**EXERCISE BRIEF**. Repeat the listing in full. Nothing may be added or left out.

[[ DATA FOR REVIEW open ]]

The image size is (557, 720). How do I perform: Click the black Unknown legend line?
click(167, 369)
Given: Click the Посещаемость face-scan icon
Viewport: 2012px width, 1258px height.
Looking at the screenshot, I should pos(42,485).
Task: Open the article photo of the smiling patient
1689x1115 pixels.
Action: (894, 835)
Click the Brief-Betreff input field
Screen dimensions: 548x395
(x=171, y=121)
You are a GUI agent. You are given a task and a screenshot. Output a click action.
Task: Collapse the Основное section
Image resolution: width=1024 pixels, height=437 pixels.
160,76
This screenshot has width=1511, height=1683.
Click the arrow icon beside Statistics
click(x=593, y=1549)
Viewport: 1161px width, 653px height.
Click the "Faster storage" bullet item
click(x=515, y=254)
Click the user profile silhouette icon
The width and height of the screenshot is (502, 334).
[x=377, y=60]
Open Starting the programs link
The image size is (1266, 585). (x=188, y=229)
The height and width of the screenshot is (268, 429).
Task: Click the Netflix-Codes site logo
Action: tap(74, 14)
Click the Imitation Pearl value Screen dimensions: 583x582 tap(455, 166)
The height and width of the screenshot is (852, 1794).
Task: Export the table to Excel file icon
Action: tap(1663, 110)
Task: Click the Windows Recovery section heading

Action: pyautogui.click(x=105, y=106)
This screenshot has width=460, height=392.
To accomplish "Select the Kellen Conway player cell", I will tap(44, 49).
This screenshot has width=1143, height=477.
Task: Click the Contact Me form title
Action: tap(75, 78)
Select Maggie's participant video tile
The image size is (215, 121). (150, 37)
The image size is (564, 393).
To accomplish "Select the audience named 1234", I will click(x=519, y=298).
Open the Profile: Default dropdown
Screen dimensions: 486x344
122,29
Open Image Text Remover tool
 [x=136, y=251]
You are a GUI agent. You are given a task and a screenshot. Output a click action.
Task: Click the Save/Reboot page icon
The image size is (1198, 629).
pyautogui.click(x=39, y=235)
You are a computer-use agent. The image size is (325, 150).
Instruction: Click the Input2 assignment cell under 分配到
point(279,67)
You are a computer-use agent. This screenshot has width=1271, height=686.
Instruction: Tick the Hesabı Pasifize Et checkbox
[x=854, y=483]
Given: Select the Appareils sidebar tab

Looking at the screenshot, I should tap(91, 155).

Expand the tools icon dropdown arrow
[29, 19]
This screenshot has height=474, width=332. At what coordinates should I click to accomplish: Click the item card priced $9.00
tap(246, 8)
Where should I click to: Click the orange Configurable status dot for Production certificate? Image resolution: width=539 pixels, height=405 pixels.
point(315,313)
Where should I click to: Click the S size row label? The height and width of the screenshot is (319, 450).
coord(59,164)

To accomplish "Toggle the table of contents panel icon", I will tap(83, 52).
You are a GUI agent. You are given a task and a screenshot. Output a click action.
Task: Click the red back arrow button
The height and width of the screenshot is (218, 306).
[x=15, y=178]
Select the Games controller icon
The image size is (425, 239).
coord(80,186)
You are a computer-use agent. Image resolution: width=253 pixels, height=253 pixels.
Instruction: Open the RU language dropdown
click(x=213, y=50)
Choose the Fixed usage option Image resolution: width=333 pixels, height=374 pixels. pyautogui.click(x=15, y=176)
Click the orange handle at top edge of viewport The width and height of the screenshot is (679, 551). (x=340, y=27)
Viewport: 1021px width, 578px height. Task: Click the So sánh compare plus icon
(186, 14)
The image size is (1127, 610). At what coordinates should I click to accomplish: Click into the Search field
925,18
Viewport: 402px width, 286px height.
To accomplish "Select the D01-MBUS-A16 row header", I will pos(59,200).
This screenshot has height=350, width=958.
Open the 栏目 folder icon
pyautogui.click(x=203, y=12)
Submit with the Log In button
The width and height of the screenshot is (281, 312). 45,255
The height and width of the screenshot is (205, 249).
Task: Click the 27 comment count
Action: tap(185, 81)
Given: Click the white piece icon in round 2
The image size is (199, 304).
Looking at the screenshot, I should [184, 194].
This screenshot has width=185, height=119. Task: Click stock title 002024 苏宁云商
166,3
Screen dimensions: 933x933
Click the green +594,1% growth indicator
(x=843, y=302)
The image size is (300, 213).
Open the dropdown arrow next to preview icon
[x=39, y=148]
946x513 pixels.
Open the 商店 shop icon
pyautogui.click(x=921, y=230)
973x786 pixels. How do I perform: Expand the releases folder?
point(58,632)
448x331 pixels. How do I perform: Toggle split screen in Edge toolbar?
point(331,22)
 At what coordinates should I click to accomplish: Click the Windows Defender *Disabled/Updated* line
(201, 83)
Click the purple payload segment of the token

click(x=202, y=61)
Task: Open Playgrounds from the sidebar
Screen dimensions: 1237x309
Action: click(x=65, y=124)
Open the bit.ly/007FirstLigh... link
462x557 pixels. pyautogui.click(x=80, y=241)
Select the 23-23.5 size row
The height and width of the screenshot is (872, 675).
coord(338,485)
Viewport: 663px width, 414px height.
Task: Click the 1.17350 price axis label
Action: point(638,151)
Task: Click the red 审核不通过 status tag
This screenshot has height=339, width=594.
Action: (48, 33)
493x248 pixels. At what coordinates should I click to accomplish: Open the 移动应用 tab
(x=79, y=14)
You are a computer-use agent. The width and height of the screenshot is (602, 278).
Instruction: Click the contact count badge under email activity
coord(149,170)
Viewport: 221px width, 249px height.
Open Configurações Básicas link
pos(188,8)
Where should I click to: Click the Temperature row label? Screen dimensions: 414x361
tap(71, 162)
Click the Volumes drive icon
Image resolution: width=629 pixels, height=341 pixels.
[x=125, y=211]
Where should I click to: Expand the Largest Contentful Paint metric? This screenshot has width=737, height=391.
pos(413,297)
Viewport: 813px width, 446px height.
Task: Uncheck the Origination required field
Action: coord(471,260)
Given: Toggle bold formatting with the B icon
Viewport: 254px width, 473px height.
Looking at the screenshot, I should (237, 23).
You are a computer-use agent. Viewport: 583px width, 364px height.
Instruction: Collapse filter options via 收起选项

[[ DATA FOR REVIEW closed ]]

**RESPONSE TO THIS TASK**.
The image size is (557, 720). How do I perform: Click the black Unknown legend line?
click(167, 369)
Given: Click the Посещаемость face-scan icon
Viewport: 2012px width, 1258px height.
Looking at the screenshot, I should pos(42,485).
Task: Open the article photo of the smiling patient
1689x1115 pixels.
Action: (894, 835)
Click the Brief-Betreff input field
Screen dimensions: 548x395
(x=171, y=121)
You are a GUI agent. You are given a task and a screenshot. Output a click action.
Task: Collapse the Основное section
Image resolution: width=1024 pixels, height=437 pixels.
160,76
This screenshot has width=1511, height=1683.
Click the arrow icon beside Statistics
click(x=593, y=1549)
Viewport: 1161px width, 653px height.
Click the "Faster storage" bullet item
click(x=515, y=254)
Click the user profile silhouette icon
The width and height of the screenshot is (502, 334).
[x=377, y=60]
Open Starting the programs link
The image size is (1266, 585). (x=188, y=229)
The height and width of the screenshot is (268, 429).
Task: Click the Netflix-Codes site logo
Action: tap(74, 14)
Click the Imitation Pearl value Screen dimensions: 583x582 tap(455, 166)
The height and width of the screenshot is (852, 1794).
Task: Export the table to Excel file icon
Action: tap(1663, 110)
Task: Click the Windows Recovery section heading

Action: pyautogui.click(x=105, y=106)
This screenshot has width=460, height=392.
To accomplish "Select the Kellen Conway player cell", I will tap(44, 49).
This screenshot has width=1143, height=477.
Task: Click the Contact Me form title
Action: tap(75, 78)
Select Maggie's participant video tile
The image size is (215, 121). (150, 37)
The image size is (564, 393).
To accomplish "Select the audience named 1234", I will click(x=519, y=298).
Open the Profile: Default dropdown
Screen dimensions: 486x344
122,29
Open Image Text Remover tool
 [x=136, y=251]
You are a GUI agent. You are given a task and a screenshot. Output a click action.
Task: Click the Save/Reboot page icon
The image size is (1198, 629).
pyautogui.click(x=39, y=235)
You are a computer-use agent. The image size is (325, 150).
Instruction: Click the Input2 assignment cell under 分配到
point(279,67)
You are a computer-use agent. This screenshot has width=1271, height=686.
Instruction: Tick the Hesabı Pasifize Et checkbox
[x=854, y=483]
Given: Select the Appareils sidebar tab

Looking at the screenshot, I should tap(91, 155).

Expand the tools icon dropdown arrow
[29, 19]
This screenshot has height=474, width=332. At what coordinates should I click to accomplish: Click the item card priced $9.00
tap(246, 8)
Where should I click to: Click the orange Configurable status dot for Production certificate? Image resolution: width=539 pixels, height=405 pixels.
point(315,313)
Where should I click to: Click the S size row label? The height and width of the screenshot is (319, 450).
coord(59,164)

To accomplish "Toggle the table of contents panel icon", I will tap(83, 52).
You are a GUI agent. You are given a task and a screenshot. Output a click action.
Task: Click the red back arrow button
The height and width of the screenshot is (218, 306).
[x=15, y=178]
Select the Games controller icon
The image size is (425, 239).
coord(80,186)
You are a computer-use agent. Image resolution: width=253 pixels, height=253 pixels.
Instruction: Open the RU language dropdown
click(x=213, y=50)
Choose the Fixed usage option Image resolution: width=333 pixels, height=374 pixels. pyautogui.click(x=15, y=176)
Click the orange handle at top edge of viewport The width and height of the screenshot is (679, 551). (x=340, y=27)
Viewport: 1021px width, 578px height. Task: Click the So sánh compare plus icon
(186, 14)
The image size is (1127, 610). At what coordinates should I click to accomplish: Click into the Search field
925,18
Viewport: 402px width, 286px height.
To accomplish "Select the D01-MBUS-A16 row header", I will pos(59,200).
This screenshot has height=350, width=958.
Open the 栏目 folder icon
pyautogui.click(x=203, y=12)
Submit with the Log In button
The width and height of the screenshot is (281, 312). 45,255
The height and width of the screenshot is (205, 249).
Task: Click the 27 comment count
Action: tap(185, 81)
Given: Click the white piece icon in round 2
The image size is (199, 304).
Looking at the screenshot, I should [184, 194].
This screenshot has width=185, height=119. Task: Click stock title 002024 苏宁云商
166,3
Screen dimensions: 933x933
Click the green +594,1% growth indicator
(x=843, y=302)
The image size is (300, 213).
Open the dropdown arrow next to preview icon
[x=39, y=148]
946x513 pixels.
Open the 商店 shop icon
pyautogui.click(x=921, y=230)
973x786 pixels. How do I perform: Expand the releases folder?
point(58,632)
448x331 pixels. How do I perform: Toggle split screen in Edge toolbar?
point(331,22)
 At what coordinates should I click to accomplish: Click the Windows Defender *Disabled/Updated* line
(201, 83)
Click the purple payload segment of the token

click(x=202, y=61)
Task: Open Playgrounds from the sidebar
Screen dimensions: 1237x309
Action: click(x=65, y=124)
Open the bit.ly/007FirstLigh... link
462x557 pixels. pyautogui.click(x=80, y=241)
Select the 23-23.5 size row
The height and width of the screenshot is (872, 675).
coord(338,485)
Viewport: 663px width, 414px height.
Task: Click the 1.17350 price axis label
Action: point(638,151)
Task: Click the red 审核不通过 status tag
This screenshot has height=339, width=594.
Action: (48, 33)
493x248 pixels. At what coordinates should I click to accomplish: Open the 移动应用 tab
(x=79, y=14)
You are a computer-use agent. The width and height of the screenshot is (602, 278).
Instruction: Click the contact count badge under email activity
coord(149,170)
Viewport: 221px width, 249px height.
Open Configurações Básicas link
pos(188,8)
Where should I click to: Click the Temperature row label? Screen dimensions: 414x361
tap(71, 162)
Click the Volumes drive icon
Image resolution: width=629 pixels, height=341 pixels.
[x=125, y=211]
Where should I click to: Expand the Largest Contentful Paint metric? This screenshot has width=737, height=391.
pos(413,297)
Viewport: 813px width, 446px height.
Task: Uncheck the Origination required field
Action: coord(471,260)
Given: Toggle bold formatting with the B icon
Viewport: 254px width, 473px height.
Looking at the screenshot, I should (237, 23).
You are a computer-use agent. Viewport: 583px width, 364px height.
Instruction: Collapse filter options via 收起选项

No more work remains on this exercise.